In our opinion, this study is the first to systematically identify possible contents for an interprofessional CIM seminar. The results determined in this survey can be easily reconciled with the following Swiss PROFILES objectives for undergraduate medical education: informing students about patients’ use of CIM treatments and to enable them to discuss these options with patients, taking into account benefits and risks, as well as interactions [34, 44]. The results can also linked with the competence descriptions of the Academic Collaborative for Integrative Health [53] in which the following key competencies are described: interprofessional communication, teamwork, roles and responsibilities, values and ethics, as well as evidence-based work and the integration of all practitioners into the healthcare system. There are also general recommendations concerning interprofessional teaching methods which can also be linked to the results of this study [54, 55]. Early interprofessional learning based on concrete patient case studies is considered necessary for later team-based and patient-centered collaboration [19, 56]. Other current studies on interprofessional teaching on CIM also focus on interactive teaching methods, for example, simulation-based learning [57] or online courses for chronic disease management [58]. In the future, more research is needed on CIM education that focuses both on teaching methods and on comparing information and academic perspectives within and between CIM institutions and medical faculties [59].

Limitation

This is a non-representative survey among experts with different professional backgrounds and experiences. Perhaps a different composition, for instance, with the inclusion of other health professions would have produced different results. Nevertheless, due to the open questions and active participation, it was possible to bring about a process-related development through the three Delphi rounds and to stimulate fruitful discussion. Consensus could be reached on much of the content. It might also have been interesting to discuss even more deeply the contents on which no consensus was reached.
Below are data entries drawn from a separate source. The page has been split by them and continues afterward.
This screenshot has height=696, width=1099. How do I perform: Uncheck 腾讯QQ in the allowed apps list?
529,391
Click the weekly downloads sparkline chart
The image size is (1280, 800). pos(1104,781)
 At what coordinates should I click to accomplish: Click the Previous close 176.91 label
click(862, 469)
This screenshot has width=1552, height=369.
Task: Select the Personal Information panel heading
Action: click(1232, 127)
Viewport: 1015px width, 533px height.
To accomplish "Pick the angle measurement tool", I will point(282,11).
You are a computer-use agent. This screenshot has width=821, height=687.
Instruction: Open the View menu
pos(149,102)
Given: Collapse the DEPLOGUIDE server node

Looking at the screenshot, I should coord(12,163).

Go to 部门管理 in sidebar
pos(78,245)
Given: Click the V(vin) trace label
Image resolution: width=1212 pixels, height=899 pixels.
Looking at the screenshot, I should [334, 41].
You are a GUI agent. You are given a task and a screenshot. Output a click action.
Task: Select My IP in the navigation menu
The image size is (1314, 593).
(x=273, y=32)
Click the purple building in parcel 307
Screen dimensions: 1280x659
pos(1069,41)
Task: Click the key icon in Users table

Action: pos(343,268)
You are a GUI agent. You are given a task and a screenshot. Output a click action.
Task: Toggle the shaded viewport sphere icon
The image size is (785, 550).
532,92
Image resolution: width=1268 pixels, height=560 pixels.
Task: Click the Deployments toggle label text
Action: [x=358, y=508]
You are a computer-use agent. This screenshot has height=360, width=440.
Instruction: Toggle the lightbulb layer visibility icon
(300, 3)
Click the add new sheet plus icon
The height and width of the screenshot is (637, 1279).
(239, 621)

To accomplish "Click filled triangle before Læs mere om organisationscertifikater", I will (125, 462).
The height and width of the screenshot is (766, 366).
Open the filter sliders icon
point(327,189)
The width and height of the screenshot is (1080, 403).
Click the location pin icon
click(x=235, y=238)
Concrete implementation of a curriculum depends on general conditions, such as the participants, temporal circumstances, and its embedding in the overall curriculum. Therefore, these results can only be viewed as suggestions for development and refinement of interprofessional CIM seminars and would need to be adapted accordingly for implementation.

Conclusions

Overall, the results indicate that the focus of an interprofessional CIM seminar should initially be on imparting broad basic knowledge of CIM and familiarizing students with various treatment options. Conveying the content in a way that is patient-oriented is a promising strategy to promote communication and make the seminar application-oriented and practical. The concrete suggestions identified by the survey can be used as a good starting point to address student interests and find a high level of acceptance among lecturers and medical faculties.